One common method is classification, where the output space is a set of $C$ unordered and mutually exclusive labels known as classes. The idea is to attempt to predict a class label given an input. More supervised learning methods include image classification, machine translation, object recognition, image captioning, etc.

2. Unsupervised Learning

Here, we assume that each input $x$ in the training set has an associated set of output targets $y$, and our goal is to learn the input-output mapping. A common goal is to try to "make sense of" the data, that is, we get observed 'inputs' $\mathcal{D}=\left\{x_n:n=1:n\right\}$ without any corresponding "outputs" $y_n$.

From a probabilistic perspective, we can view the task of unsupervised learning as fitting an uncodnitional model of the form $p(x)$, which can generate new data $x$, whereas supervised learning involves fitting a conditional model, $p(y|x)$, which specifies (a distribution over) outputs given inputs.

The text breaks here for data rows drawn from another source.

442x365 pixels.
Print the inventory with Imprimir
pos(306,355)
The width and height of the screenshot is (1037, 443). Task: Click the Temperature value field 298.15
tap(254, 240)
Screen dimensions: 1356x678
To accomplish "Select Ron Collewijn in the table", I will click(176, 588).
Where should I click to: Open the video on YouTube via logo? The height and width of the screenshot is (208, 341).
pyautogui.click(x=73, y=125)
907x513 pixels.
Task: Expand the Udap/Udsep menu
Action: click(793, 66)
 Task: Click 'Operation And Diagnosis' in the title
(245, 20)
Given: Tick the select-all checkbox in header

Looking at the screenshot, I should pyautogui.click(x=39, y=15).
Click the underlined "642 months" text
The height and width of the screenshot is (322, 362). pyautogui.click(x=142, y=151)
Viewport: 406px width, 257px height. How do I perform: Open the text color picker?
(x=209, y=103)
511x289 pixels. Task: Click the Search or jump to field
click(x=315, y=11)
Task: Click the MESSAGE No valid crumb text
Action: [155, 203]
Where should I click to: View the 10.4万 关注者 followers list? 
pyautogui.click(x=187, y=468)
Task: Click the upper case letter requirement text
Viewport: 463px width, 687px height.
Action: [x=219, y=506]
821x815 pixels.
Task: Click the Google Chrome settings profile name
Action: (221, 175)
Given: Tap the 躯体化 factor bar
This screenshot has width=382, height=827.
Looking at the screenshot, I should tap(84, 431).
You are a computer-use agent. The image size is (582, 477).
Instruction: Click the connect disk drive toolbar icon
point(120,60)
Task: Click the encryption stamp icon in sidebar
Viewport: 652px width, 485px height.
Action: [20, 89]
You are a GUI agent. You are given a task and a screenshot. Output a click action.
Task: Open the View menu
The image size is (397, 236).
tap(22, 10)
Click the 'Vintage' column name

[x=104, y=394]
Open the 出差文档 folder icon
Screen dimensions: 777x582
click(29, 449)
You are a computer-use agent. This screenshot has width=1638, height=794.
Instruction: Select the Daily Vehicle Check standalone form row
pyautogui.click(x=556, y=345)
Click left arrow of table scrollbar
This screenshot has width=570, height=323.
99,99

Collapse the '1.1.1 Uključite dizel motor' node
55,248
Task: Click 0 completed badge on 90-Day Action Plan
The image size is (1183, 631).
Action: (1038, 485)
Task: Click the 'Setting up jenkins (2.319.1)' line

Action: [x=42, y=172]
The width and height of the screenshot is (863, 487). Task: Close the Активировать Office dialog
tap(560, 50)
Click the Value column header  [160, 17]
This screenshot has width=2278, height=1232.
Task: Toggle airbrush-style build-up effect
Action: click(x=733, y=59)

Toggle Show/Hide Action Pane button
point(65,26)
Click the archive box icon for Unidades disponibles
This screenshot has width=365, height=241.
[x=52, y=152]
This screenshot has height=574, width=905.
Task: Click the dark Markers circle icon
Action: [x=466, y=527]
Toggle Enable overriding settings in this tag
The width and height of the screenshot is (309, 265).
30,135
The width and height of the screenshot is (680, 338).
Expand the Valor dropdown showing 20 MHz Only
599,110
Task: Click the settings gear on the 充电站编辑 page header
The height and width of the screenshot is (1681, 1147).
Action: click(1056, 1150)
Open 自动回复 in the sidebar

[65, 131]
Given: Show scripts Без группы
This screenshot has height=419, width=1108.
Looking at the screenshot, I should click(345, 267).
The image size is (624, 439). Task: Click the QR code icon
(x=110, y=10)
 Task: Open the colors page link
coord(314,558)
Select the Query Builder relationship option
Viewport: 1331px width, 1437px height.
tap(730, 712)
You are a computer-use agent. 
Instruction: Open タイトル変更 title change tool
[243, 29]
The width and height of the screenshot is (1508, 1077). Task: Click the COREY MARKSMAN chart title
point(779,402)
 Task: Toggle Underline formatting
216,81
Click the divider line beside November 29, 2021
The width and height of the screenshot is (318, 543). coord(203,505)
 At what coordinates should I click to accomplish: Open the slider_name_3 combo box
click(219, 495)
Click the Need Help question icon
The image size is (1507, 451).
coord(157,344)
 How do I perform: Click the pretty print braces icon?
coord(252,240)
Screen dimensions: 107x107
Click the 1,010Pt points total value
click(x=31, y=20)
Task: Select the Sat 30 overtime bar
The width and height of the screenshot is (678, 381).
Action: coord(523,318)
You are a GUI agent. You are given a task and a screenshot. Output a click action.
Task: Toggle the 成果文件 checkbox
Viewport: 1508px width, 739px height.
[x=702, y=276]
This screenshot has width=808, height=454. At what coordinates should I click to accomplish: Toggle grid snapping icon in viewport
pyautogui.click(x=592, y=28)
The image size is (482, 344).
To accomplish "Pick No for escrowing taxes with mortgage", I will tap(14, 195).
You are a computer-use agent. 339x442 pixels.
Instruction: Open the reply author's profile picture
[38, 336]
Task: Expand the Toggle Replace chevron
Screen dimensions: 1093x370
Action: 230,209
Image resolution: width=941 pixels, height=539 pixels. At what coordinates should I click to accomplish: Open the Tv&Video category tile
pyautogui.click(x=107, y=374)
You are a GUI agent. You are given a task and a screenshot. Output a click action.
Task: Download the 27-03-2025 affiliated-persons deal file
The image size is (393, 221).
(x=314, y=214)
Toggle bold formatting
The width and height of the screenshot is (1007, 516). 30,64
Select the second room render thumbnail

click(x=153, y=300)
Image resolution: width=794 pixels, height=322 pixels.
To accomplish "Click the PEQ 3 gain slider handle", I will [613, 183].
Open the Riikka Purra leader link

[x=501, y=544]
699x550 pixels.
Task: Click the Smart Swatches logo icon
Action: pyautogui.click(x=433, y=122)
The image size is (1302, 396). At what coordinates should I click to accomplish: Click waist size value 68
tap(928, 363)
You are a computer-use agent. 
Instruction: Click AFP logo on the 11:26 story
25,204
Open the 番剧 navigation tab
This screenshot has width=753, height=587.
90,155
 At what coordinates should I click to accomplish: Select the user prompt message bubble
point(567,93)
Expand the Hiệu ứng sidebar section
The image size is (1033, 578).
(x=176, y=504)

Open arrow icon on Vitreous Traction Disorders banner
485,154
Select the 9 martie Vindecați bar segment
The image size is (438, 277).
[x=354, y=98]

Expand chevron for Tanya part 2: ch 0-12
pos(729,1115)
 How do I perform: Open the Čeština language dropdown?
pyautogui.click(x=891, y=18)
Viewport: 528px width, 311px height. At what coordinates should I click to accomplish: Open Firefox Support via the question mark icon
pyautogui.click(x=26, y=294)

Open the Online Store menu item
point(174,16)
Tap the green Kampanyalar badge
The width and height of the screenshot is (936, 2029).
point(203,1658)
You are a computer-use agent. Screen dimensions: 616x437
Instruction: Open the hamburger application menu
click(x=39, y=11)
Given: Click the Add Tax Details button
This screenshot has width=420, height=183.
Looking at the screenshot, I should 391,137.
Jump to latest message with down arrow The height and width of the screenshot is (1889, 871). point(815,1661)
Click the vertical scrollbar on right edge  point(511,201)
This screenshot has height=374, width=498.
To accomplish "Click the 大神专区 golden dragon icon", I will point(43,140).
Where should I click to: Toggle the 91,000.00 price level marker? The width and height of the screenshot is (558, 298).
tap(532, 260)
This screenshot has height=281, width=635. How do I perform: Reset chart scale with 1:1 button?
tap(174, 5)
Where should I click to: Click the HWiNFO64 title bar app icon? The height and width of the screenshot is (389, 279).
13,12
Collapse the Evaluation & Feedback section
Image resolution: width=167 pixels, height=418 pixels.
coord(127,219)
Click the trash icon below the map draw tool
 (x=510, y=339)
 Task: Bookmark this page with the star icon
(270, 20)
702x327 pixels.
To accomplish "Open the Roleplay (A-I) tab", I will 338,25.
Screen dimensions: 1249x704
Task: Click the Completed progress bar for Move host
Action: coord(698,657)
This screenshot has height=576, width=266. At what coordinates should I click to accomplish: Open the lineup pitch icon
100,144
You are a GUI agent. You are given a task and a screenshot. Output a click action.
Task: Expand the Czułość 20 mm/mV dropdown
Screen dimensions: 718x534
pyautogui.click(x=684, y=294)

A simple example of unsupervised learning is the problem of finding clusters in data. The goal is to partition the input into regions that contain “similar” points.

Another popular example is called self-supervised learning, where we create proxy supervised tasks from unlabeled data, and expecting the model to "fill-in" the gaps and to perform downstream tasks. This could involve reconstructing a partial image, or filling in missing words from a sentence, for instance.

3. Semisupervised Learning

As described in its title, this is a mix between supervised and unsupervised learning where we we have a small subset of labelled data, with most of it being unlabeled. A very common example of semisupervised learning is with recommendation systems. For example, with Netflix, their model has only seen a small number of interactions with the users (in this case the labeled data), and Netflix would like to predict and subsequently recommend the type of content you would enjoy.

4. Reinforcement Learning

In this case, there is very weak supervision, and the system or agent has to learn via a reward system. In essence, the system is not told which action is the best one to take (i.e which output to produce for a given input). Instead, the system just received an occasional reward (or punishment) signal in response to the actions that it takes. This is like learning with a critic, who gives an occasional thumbs up or thumbs down, as opposed to learning with a teacher, who tells you what to do at each step.